Start of Source text

This is very much like public funded research, it's funded by taxpayers but not available to them without movements like SciHub liberating the products of said research.

It's a bit of a joke that it's allowed to continue this way for so long in the first place.




> Congress already funds the development of the standards

Source?



NIST fully funded development of the building standards at issue?


NIST partially funded building standards: https://www.nist.gov/el/about-el/standards-activities


So EL does some research that UL/ASTM/etc. rely on to develop their standards, and therefore those standards should all be free? By that logic, Google's search algorithms should be made public because it almost certainly relies on some publicly-funded CS research.


If lawmakers required all search engines to use google's algorithm then I say yes. Otherwise to comply with the law you would be required to pay google to give you access to the algorithm.


But then isn't the public funding angle totally irrelevant? Or are you saying that under your hypothetical, where lawmakers required search engines to use Google's algorithm, whether the algorithm should be open depends on whether Google relied on any publicly funded research in developing it? I think the answer is "no"--incorporating it into the law is what justifies requiring it to be open, not the fact it relied on publicly-funded research.

The post I responded to stated:

> Congress already funds the development of the standards, these bodies just continue to profit from them until they are superseded, entirely due to these practices.

Basically, the original poster accused standards organizations of double dipping. I asked for proof, and all I got was a link to an NIST article stating that standards organizations used some of its research in formulating standards. My point is that everybody relies on government research--that doesn't mean the standards were "funded by Congress" in the first place.

I'm being pedantic here, but I think it's important to call out. It's very common in HN for posters to insert random snipes like this without any factual backing, and for people to take such assertions at face value.


Governments delegate rule-making authority, which have the force of law, to these industry organizations. If all laws should be public, these too should be public, regardless of funding model.

End of Source text
Start of Records provided

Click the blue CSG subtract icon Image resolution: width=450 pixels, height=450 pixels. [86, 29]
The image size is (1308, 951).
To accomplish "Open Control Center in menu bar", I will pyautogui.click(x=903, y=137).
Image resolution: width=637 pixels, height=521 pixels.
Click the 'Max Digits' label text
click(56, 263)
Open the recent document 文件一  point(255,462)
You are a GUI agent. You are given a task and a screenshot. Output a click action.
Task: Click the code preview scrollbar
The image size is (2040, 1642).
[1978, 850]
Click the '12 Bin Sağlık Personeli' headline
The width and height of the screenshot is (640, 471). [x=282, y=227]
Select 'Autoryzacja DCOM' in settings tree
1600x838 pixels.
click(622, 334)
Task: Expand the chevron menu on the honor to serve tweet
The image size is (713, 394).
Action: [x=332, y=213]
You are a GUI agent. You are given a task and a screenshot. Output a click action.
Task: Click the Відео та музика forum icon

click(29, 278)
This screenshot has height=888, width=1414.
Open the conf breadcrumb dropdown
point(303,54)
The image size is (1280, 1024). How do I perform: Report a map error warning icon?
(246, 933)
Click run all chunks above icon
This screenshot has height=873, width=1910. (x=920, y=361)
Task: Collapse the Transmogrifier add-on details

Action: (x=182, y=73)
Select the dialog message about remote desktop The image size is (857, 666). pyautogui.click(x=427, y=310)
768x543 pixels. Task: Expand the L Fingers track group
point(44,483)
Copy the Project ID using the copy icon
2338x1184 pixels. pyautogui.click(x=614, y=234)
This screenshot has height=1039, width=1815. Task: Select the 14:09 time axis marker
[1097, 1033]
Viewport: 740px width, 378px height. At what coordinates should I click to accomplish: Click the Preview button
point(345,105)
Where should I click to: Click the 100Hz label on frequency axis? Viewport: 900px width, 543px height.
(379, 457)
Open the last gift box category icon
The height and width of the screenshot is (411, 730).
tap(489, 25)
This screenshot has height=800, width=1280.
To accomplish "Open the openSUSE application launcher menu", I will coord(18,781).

End of Records provided

Please summarize the discussion of publicly funded standards in two sentences.

One commenter likens the standards to taxpayer-funded research the public cannot freely access, and another demands proof that Congress funds their development, arguing that a NIST link only shows standards bodies drawing on some government research. Others contend that incorporating standards into law is what justifies making them open, so rules that industry organizations write under delegated authority should be public regardless of how they are funded.